We would mark his death, his life, with matching tattoos.

I had booked a five-hour time slot for March 29, 2021, the day after we buried him. One by one, my siblings entered and emerged with similar tattoos. I let the others go before me, and when our time ran out, I alone remained uninked. I could have asked the artist to extend the appointment, but I did not.

I was not ready. I did not know what parts of my brother I wanted to memorialize and which parts I should bury. 

The truth was, I barely knew him. The truth was, my brother and I were hardly on speaking terms when he died; we had quarreled and become estranged. The truth was, I did not know where his soul had gone — to heaven or hell or someplace in between, and although I was a pragmatist by day, at night it frightened me to think I might dream of him.

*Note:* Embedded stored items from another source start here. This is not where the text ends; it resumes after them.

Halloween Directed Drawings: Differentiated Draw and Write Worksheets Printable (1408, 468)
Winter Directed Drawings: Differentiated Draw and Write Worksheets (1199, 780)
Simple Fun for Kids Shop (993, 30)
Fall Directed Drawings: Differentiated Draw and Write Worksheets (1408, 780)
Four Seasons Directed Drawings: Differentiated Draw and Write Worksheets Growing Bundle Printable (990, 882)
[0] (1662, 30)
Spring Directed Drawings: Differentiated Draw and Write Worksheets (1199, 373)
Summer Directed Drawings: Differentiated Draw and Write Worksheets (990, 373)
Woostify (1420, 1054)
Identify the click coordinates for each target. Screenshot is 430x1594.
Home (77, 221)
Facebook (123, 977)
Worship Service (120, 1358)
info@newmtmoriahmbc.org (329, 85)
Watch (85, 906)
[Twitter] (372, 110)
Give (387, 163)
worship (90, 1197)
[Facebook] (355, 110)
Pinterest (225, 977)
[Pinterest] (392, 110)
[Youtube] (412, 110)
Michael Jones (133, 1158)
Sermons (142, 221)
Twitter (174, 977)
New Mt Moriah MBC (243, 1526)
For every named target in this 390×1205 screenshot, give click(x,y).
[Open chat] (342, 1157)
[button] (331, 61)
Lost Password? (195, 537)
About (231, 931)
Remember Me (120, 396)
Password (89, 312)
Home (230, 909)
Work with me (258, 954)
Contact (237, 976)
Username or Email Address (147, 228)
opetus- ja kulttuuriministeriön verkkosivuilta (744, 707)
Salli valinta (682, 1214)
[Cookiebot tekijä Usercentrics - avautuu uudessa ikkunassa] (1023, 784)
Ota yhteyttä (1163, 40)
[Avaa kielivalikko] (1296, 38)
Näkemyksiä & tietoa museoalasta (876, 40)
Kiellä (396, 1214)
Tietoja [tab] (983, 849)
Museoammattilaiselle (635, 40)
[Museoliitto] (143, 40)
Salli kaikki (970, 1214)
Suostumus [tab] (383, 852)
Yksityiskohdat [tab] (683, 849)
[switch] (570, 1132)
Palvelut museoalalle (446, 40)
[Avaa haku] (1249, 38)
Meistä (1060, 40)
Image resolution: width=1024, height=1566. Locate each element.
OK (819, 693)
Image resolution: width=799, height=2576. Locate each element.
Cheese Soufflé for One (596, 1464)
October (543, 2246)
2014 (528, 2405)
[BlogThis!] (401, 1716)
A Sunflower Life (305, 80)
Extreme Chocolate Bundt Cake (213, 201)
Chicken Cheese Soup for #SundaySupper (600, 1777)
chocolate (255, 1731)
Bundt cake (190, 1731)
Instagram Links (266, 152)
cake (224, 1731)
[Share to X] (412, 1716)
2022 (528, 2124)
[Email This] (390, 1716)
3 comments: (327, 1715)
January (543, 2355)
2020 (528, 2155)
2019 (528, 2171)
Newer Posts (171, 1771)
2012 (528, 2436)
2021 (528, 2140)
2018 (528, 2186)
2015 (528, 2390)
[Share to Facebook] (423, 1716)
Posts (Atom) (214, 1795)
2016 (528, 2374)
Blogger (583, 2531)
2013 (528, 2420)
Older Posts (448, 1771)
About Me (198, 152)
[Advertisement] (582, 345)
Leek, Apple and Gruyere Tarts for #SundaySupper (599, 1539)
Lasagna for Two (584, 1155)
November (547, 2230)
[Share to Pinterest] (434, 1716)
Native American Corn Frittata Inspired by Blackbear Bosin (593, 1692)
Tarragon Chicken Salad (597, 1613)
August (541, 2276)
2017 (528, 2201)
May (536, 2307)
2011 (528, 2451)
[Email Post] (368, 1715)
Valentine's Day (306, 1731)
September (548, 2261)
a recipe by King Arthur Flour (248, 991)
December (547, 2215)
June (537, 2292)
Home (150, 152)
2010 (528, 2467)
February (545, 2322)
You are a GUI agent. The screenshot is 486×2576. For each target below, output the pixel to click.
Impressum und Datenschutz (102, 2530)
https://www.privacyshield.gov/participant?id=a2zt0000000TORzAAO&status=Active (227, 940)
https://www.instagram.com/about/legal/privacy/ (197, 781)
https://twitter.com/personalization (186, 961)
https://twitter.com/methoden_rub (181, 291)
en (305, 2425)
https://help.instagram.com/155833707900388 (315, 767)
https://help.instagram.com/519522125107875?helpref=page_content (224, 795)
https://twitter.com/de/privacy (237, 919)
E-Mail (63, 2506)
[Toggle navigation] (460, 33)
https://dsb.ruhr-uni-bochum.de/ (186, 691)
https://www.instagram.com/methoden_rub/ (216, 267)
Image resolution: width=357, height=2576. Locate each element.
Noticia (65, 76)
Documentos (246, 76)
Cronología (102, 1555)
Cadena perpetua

The truth was that as the police investigated the cause of death to rule out homicide, his body, which he had tended to so faithfully his entire adult life, was already succumbing to nature’s process, and no amount of ice or preservatives could stop it. The truth was, I felt like I was underwater, but the world did not seem to notice or slow. 

But who asked for the truth?

• • •

My brother was 10 years my senior. We coexisted on this planet for 25 years but always in each other’s periphery. He was already a teenager when our parents divorced and had begun to establish his view of the world. My memories of our life under the same roof are vague, trivial. When I thought of my brother in the weeks and months after his death, I usually remembered more recent times – the Christmases and summers when he visited our mom’s house in Georgia.

I remembered drifting in orange inflatable tubes on the Chattahoochee River just before the sky blackened. Lightning struck a tree, which cracked and fractured a boy’s femur as it landed. When my brother lifted the tree and rescued the boy, someone proclaimed him a hero, and I basked in the glow.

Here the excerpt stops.